The access token type provides the client with the information required to successfully utilize the access token to make a protected resource request (along with type-specific attributes). The client MUST NOT use an access token if it does not understand the token type. In this example we are using token of type "Bearer" A certain type of token, with the property that anyone can use the token, and it is commonly used. Bearer can be simply understood as "give access to the Bearer of this token." It is recommended to use Bearer token over https, with short expiration time.

Why token based authentication instead of cookie based:

Cookies:

Sent with every request
Usually supported in browsers
Difficult to use cross domain
Prone to CSRF

Token:

Can be used by hetrogneous clients (browsers, native mobile app etc.)
Work cross domain
Scalable (no overhead in using web farm when new server is added)
Offer more control
Loosly Coupled

Demo Application (Server Side/Back End):

Open VS 2017
File -> Project -> Web -> ASP.NET Web Application

Authorization Server Configuration:

App_Start-> startup.cs partial class has the configration code as following:

PublicClientId = "self";
OAuthOptions = new OAuthAuthorizationServerOptions
{
    TokenEndpointPath = new PathString("/Token"),
    Provider = new ApplicationOAuthProvider(PublicClientId),
    AuthorizeEndpointPath = new PathString("/api/Account/ExternalLogin"),
    AccessTokenExpireTimeSpan = TimeSpan.FromDays(14),
    // Note: Remove the following line before you deploy to production:
    AllowInsecureHttp = true
}

// Enable the application to use bearer tokens to authenticate users
app.UseOAuthBearerTokens(OAuthOptions);

The TokenEndpointPath property is the URL path to the authorization server endpoint. That's the URL that app uses to get the bearer tokens.

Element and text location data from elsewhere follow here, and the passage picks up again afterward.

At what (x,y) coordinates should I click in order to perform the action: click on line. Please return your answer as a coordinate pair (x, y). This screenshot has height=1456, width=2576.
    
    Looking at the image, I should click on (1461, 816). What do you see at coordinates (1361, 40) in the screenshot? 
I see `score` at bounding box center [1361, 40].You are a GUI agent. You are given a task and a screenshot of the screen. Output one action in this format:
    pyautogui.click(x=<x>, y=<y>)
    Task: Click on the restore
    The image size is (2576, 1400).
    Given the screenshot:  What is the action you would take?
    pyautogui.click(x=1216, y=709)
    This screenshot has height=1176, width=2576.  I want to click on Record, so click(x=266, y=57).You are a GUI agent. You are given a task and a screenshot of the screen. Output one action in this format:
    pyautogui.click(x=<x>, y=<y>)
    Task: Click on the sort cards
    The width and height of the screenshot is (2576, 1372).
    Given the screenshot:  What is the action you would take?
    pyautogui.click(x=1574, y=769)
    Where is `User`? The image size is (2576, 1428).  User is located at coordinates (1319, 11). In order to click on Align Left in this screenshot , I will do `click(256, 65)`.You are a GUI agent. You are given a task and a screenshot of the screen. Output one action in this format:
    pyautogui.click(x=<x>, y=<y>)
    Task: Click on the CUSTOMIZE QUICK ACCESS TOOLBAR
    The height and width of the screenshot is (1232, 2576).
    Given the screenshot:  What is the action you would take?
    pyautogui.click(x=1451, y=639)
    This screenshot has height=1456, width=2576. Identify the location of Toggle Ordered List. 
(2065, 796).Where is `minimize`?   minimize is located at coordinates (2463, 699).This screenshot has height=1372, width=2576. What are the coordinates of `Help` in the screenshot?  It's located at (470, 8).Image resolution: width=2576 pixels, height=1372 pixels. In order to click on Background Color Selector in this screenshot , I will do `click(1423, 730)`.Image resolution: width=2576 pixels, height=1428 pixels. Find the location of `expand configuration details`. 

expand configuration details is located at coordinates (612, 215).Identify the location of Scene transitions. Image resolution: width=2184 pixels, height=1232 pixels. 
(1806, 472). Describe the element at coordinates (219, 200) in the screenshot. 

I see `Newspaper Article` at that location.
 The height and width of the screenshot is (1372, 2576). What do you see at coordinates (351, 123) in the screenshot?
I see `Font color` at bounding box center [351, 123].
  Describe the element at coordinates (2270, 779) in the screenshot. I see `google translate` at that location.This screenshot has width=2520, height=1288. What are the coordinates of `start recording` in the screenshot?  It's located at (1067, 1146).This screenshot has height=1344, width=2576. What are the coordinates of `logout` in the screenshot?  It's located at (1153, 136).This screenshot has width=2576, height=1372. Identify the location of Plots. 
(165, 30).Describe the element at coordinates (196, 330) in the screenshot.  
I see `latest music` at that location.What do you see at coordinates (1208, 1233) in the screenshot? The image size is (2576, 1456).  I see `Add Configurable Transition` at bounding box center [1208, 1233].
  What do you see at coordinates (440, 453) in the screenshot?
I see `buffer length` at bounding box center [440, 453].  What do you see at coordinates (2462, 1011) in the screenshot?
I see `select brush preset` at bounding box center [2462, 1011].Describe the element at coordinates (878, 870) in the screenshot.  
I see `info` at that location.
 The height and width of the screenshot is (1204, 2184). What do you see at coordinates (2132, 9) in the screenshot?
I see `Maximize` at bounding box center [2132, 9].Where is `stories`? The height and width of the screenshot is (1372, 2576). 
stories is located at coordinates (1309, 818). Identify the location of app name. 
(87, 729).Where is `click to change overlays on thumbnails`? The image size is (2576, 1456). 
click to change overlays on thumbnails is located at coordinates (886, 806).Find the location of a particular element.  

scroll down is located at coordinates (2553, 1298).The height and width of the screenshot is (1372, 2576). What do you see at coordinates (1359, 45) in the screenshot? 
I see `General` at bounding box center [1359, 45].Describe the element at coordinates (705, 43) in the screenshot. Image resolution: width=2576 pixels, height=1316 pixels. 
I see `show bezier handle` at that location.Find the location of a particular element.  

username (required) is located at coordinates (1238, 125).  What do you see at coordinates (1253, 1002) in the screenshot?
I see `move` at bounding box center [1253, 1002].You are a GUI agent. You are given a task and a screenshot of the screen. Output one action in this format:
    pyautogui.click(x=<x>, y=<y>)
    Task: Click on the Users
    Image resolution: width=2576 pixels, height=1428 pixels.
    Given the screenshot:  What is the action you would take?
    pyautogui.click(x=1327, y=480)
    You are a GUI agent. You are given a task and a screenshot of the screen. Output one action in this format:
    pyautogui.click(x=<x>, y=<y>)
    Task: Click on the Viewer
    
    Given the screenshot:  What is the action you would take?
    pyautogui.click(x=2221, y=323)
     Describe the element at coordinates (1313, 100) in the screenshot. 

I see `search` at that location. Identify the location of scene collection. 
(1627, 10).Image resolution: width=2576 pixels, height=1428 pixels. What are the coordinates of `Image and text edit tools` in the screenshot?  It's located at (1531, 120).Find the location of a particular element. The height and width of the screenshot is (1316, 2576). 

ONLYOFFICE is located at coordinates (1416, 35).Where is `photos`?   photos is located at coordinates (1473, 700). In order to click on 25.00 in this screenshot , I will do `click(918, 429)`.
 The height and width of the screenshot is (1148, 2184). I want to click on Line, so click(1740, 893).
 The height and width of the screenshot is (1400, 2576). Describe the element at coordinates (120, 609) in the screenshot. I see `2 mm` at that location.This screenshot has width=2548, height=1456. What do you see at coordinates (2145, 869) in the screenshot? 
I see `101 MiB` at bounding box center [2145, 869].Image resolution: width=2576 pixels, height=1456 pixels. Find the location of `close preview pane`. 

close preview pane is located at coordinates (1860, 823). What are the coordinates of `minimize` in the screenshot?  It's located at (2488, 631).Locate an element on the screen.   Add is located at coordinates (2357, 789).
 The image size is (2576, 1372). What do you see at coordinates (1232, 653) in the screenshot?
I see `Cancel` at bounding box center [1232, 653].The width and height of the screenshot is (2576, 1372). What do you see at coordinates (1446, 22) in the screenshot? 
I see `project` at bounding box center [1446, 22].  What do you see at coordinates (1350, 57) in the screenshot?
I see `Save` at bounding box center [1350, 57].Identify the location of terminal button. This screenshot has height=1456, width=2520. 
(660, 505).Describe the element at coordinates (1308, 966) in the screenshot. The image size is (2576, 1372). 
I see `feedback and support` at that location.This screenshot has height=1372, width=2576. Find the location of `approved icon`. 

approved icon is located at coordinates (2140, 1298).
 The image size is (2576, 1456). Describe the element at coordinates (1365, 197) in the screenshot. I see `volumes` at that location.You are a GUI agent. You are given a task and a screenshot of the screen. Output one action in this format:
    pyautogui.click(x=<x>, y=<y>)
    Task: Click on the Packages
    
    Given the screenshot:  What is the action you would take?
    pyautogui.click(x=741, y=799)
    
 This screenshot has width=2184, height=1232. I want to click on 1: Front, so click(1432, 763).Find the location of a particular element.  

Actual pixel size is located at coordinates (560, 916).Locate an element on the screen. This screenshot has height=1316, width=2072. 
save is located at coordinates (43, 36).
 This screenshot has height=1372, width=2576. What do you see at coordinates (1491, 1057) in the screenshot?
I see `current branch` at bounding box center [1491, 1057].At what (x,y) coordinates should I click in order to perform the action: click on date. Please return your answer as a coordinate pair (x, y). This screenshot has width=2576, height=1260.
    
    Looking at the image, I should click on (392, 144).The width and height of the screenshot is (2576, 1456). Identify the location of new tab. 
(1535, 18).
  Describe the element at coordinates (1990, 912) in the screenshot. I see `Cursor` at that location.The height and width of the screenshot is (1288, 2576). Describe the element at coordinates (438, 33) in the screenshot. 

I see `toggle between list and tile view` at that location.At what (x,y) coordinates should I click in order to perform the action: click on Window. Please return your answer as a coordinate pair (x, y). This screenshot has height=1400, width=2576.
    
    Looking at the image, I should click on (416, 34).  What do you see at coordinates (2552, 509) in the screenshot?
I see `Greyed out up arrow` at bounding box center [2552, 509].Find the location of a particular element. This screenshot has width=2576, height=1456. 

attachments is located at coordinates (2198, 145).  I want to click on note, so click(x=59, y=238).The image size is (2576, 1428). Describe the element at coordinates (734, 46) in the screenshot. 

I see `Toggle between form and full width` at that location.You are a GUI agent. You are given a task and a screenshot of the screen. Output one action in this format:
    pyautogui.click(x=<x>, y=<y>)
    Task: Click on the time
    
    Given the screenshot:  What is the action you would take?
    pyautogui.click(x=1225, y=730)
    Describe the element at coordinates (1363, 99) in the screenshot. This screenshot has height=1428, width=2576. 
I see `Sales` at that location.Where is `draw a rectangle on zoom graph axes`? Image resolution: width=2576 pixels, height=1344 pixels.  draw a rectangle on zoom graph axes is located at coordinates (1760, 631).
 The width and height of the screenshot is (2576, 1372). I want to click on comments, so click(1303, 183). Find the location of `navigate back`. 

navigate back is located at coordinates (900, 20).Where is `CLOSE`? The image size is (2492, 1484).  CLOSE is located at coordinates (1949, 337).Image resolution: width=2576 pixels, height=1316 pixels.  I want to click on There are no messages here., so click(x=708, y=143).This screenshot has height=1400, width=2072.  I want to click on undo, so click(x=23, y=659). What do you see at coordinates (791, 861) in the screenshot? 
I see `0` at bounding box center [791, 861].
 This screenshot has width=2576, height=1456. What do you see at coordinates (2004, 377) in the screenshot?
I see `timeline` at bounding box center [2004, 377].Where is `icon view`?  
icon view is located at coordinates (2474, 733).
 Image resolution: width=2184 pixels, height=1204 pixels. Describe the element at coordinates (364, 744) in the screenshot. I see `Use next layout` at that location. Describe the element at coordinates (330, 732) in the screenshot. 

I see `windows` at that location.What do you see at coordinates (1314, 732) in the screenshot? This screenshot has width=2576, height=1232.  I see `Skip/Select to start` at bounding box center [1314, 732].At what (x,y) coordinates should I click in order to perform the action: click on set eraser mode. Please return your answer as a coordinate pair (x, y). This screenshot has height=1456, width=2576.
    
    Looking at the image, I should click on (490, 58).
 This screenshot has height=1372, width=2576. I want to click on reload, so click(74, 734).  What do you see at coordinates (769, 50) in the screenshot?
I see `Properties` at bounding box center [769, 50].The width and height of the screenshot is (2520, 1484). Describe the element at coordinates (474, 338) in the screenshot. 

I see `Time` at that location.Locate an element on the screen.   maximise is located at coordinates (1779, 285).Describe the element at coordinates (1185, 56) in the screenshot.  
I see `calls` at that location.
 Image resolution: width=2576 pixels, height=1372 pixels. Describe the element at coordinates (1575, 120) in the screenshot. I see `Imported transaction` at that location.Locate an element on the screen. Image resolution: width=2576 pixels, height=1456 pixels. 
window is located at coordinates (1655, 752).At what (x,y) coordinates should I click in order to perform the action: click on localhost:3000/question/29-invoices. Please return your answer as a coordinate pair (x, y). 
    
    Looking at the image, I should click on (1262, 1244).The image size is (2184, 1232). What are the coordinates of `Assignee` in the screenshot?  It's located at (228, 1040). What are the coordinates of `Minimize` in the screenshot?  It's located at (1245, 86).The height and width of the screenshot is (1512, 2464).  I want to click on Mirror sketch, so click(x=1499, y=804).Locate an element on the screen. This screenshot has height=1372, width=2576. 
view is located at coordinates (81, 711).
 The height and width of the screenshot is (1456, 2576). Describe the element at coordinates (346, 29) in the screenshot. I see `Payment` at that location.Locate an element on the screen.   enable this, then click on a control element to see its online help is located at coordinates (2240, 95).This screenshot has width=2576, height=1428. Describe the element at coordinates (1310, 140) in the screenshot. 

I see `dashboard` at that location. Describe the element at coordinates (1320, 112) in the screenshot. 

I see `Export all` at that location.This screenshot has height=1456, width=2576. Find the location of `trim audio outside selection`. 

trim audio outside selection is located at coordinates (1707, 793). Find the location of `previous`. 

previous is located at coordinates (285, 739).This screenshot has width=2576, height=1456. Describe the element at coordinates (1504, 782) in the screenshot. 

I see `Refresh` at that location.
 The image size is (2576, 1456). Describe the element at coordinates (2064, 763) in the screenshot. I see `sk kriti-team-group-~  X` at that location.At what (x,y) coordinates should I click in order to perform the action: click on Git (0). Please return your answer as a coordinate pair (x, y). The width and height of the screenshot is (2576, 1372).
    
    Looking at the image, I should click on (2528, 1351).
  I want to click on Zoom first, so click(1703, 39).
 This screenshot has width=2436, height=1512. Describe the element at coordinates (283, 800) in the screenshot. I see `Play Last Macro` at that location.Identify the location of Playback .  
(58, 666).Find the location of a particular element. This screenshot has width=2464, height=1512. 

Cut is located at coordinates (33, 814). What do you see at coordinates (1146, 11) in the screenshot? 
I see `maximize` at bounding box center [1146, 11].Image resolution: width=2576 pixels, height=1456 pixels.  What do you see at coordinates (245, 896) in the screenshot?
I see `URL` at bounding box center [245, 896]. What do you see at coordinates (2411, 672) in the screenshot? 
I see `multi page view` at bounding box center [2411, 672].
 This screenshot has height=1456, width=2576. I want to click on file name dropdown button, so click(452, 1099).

The Provider property specifies a provider that plugs into the OWIN middleware, and processes events raised by the middleware.

Here is the basic flow when the app wants to get a token:

To get an access token, the app sends a request to ~/Token.
The OAuth middleware calls GrantResourceOwnerCredentials on the provider.
The provider calls the ApplicationUserManager to validate the credentials and create a claims identity.
If that succeeds, the provider creates an authentication ticket, which is used to generate the token.

The OAuth middleware doesn't know anything about the user accounts. The provider communicates between the middleware and ASP.NET Identity. For more information about implementing the authorization server.

Configuring Web API to use Bearer Tokens:

In the WebApiConfig.Register method, the following code sets up authentication for the Web API pipeline:

config.SuppressDefaultHostAuthentication();
config.Filters.Add(new HostAuthenticationFilter(OAuthDefaults.AuthenticationType));

The HostAuthenticationFilter class enables authentication using bearer tokens. The SuppressDefaultHostAuthentication method tells Web API to ignore any authentication that happens before the request reaches the Web API pipeline, either by IIS or by OWIN middleware. That way, we can restrict Web API to authenticate only using bearer tokens.

When the client requests a protected resource, here is what happens in the Web API pipeline:

The HostAuthentication filter calls the OAuth middleware to validate the token.
The middleware converts the token into a claims identity.
At this point, the request is authenticated but not authorized.
The authorization filter examines the claims identity. If the claims authorize the user for that resource, the request is authorized. By default, the [Authorize] attribute will authorize any request that is authenticated. However, you can authorize by role or by other claims. For more information, see Authentication and Authorization in Web API.
If the previous steps are successful, the controller returns the protected resource. Otherwise, the client receives a 401 (Unauthorized) error.